### PASSAGE
— Start —
III. TOWARDS A PERMANENT AD HOC TRIBUNAL

With the creation of the Yugoslavia and Rwanda Tribunals, there was hope among U.S. policymakers that Security Council-controlled ad hoc tribunals would be set up for crimes against humanity elsewhere in the world. Even the Administration's most ardent opponents of a permanent international criminal court had come to see the ad hoc tribunals as a useful foreign policy tool. The experience with the former Yugoslavia and Rwanda proved that an international indictment and arrest warrant could serve to isolate offending leaders diplomatically, strengthen the hand of domestic rivals, and fortify international political will to impose economic sanctions and take more aggressive actions if necessary. Unlike a permanent international criminal court, there was no risk of American personnel being prosecuted before the ad hoc tribunals since their subject matter, territorial and temporal jurisdiction were determined by the Security Council, which the United States could control with its veto.

But then something known in government circles as "Tribunal Fatigue " set in.(11) The process of reaching agreement on the tribunal's statute; electing judges; selecting a prosecutor; hiring staff; negotiating headquarters agreements and judicial assistance pacts; erecting courtrooms, offices, and prisons; and appropriating funds turned out to be too time consuming and exhausting for the members of the Security Council. China and other Permanent Members of the Security Council let it be known that Rwanda would be the last ad hoc tribunal.(12)

Consequently, the establishment of a permanent international criminal court began to be seen by many member states of the United Nations as the solution to the impediments preventing a continuation of the ad hoc approach. Having successfully (and quickly) tackled most of the same complex legal and practical issues that we had identified as obstacles to a permanent international criminal court, the United States Government was left with little basis to justify continued foot-dragging with regard to the ICC. In 1994, the International Law Commission produced a draft Statute for an ICC which was largely based on the Statutes and Rules of the popular ad hoc tribunals.(13) The International Law Commission's draft was subsequently refined through a series of Preparatory Conferences in which the United States played an active role. During this time, the establishment of a permanent international criminal court began to receive near unanimous support in the United Nations.(14) The only countries who were willing to go on record as opposing the establishment of an ICC were the few states that the United States had labeled "persistent human rights violators " or "terrorist supporting states. "
— End —
### RAW DATA
— Start —
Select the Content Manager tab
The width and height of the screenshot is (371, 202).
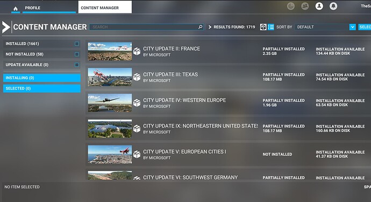(x=105, y=7)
— End —
### TASKS TO COMPLETE
**A)** Do these statements agree with the passage above on the move toward a permanent international criminal court? (i) China and other Permanent Members of the Security Council indicated that Rwanda would be the last ad hoc tribunal. (ii) The International Law Commission produced its draft Statute for an ICC in 1998. (iii) The United States stayed out of the Preparatory Conferences that refined the draft. For each one, answer yes or no and quote the words of the passage that decide it.
**B)** Could you carry the passage on the move toward a permanent international criminal court forward, starting right after its final sentence?

### TASK RESULTS
**A)**
(i) Yes: "China and other Permanent Members of the Security Council let it be known that Rwanda would be the last ad hoc tribunal."
(ii) No: "In 1994, the International Law Commission produced a draft Statute for an ICC"
(iii) No: "a series of Preparatory Conferences in which the United States played an active role"

**B)**
Thus, on the eve of the Rome Diplomatic Conference in the summer of 1998, both the U.S. Congress and the Clinton Administration indicated that they were in favor of an ICC if the right protections were built into its statute. As David Scheffer, U.S. Ambassador at Large for War Crimes Issues, reminded the Senate Foreign Relations Committee on July 23, 1998: "Our experience with the establishment and operation of the International Criminal Tribunals for the former Yugoslavia and Rwanda had convinced us of the merit of creating a permanent court that could be more quickly available for investigations and prosecutions and more cost-efficient in its operation. "(15)

IV. WHAT WENT WRONG IN ROME?

The Rome Diplomatic Conference represented a tension between the United States, which sought a Security Council-controlled Court, and most of the other countries of the world which felt no country's citizens who are accused of war crimes or genocide should be exempt from the jurisdiction of a permanent international criminal court. The justification for the American position was that, as the world's greatest military and economic power, more than any other country the United States is expected to intervene to halt humanitarian catastrophes around the world. The United States' unique position renders U.S. personnel uniquely vulnerable to the potential jurisdiction of an international criminal court. In sum, the Administration feared that an independent ICC Prosecutor would turn out to be (in the words of one U.S. official) an "international Ken Starr " who would bedevil U.S. military personnel and officials.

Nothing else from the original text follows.